◆ **WHAT THIS TASK INVOLVES**
Everything from the line that contains "You are a GUI" through the final line of the records below should be quoted exactly, except the pictures.

◆ **SOURCE DATA**
==========

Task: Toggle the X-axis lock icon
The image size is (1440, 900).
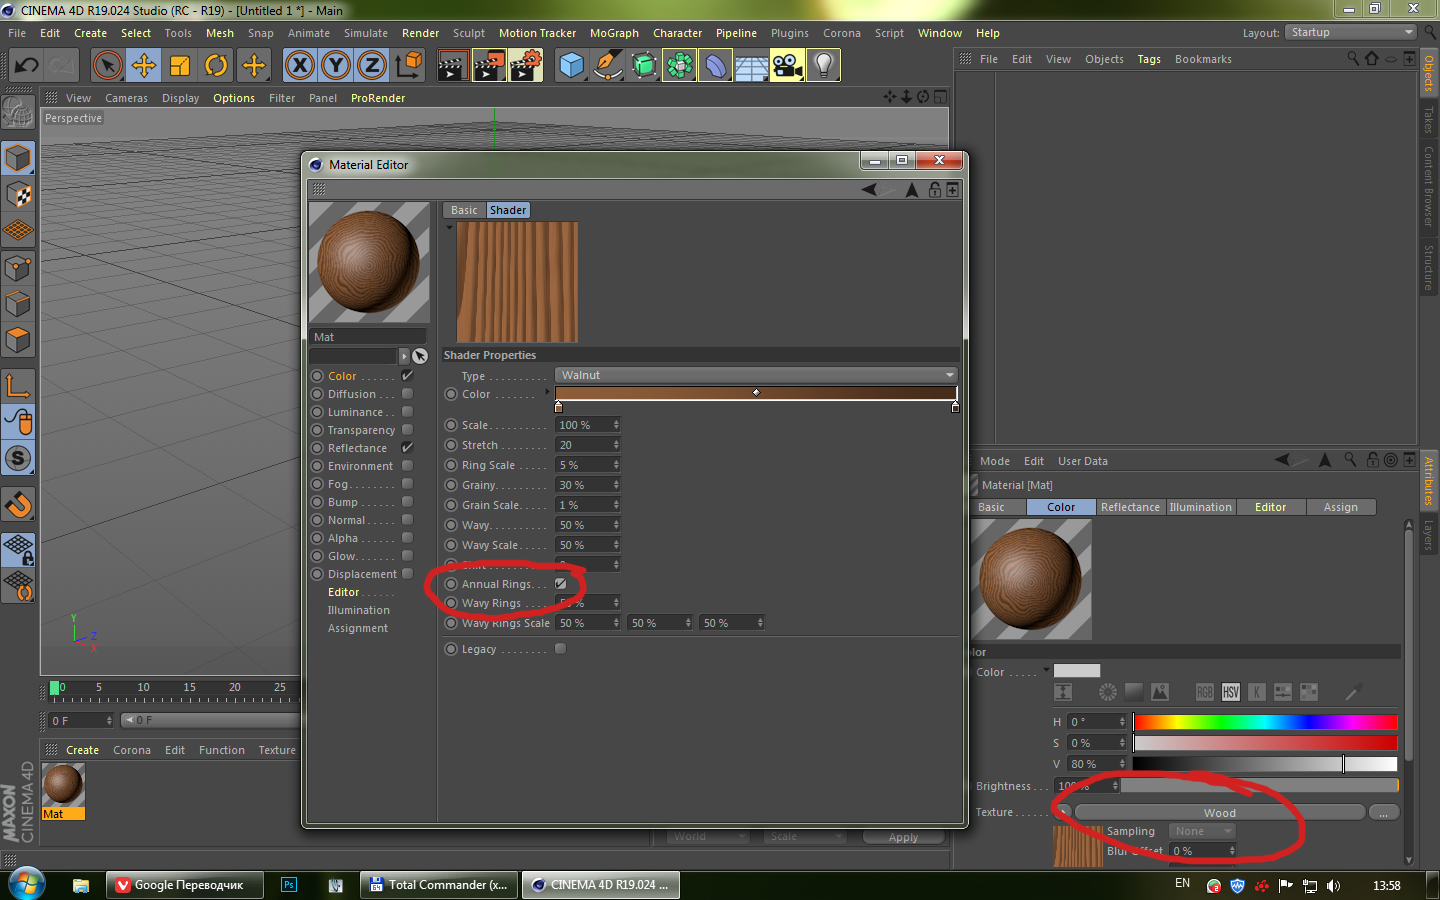Action: [x=299, y=66]
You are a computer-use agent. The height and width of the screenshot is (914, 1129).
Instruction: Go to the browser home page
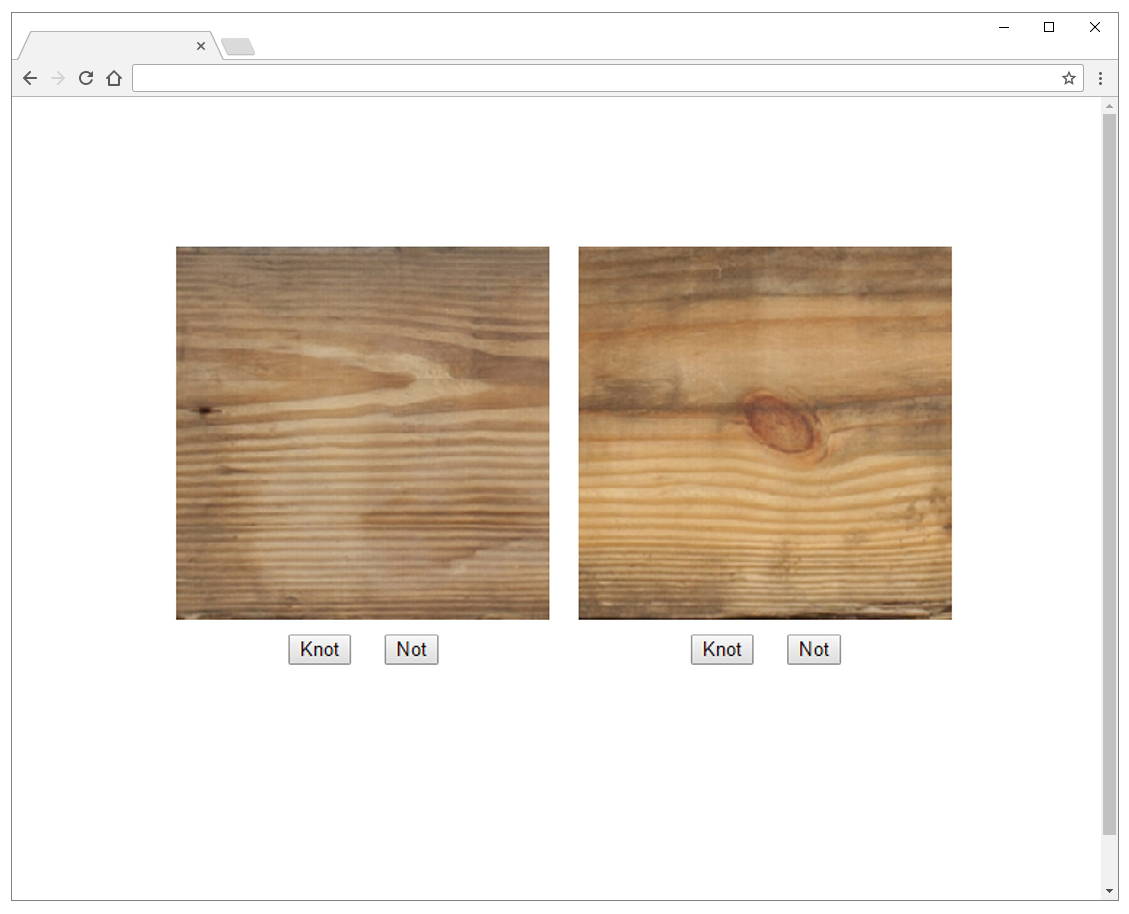click(114, 78)
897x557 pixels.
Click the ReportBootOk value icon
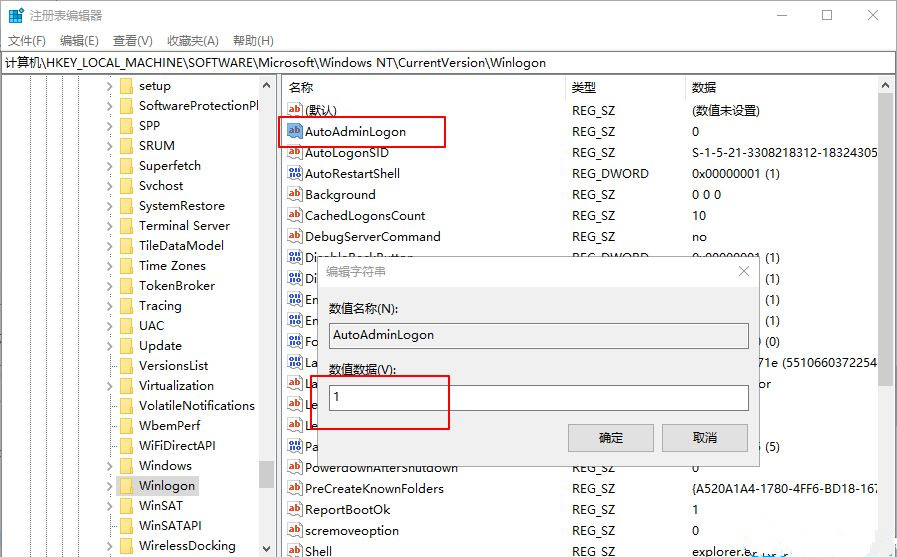click(294, 509)
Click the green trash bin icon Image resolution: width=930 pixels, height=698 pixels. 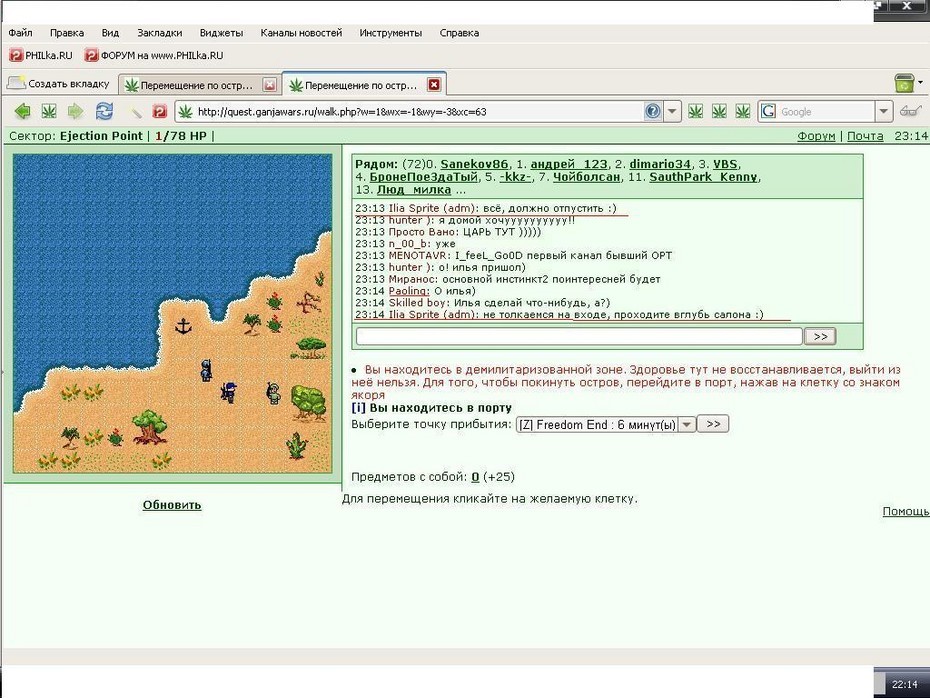point(904,83)
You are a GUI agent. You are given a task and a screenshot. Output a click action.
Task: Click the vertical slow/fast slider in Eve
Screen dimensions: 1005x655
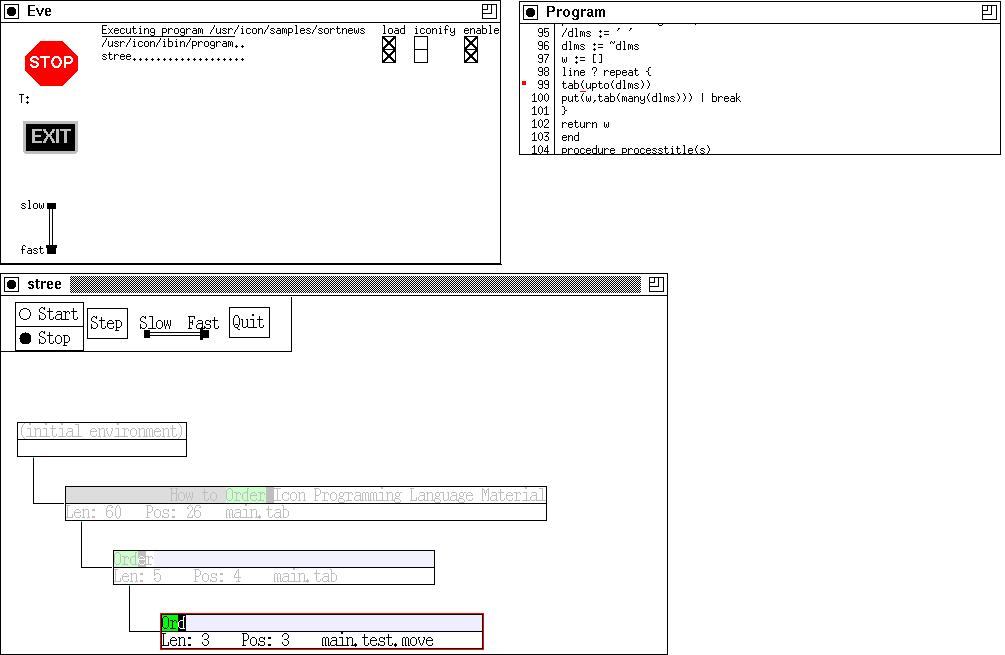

==========

◆ **ANSWER TO THIS PROBLEM**
You are a GUI agent. You are given a task and a screenshot. Output a click action.
Task: Click the vertical slow/fast slider in Eve
Screen dimensions: 1005x655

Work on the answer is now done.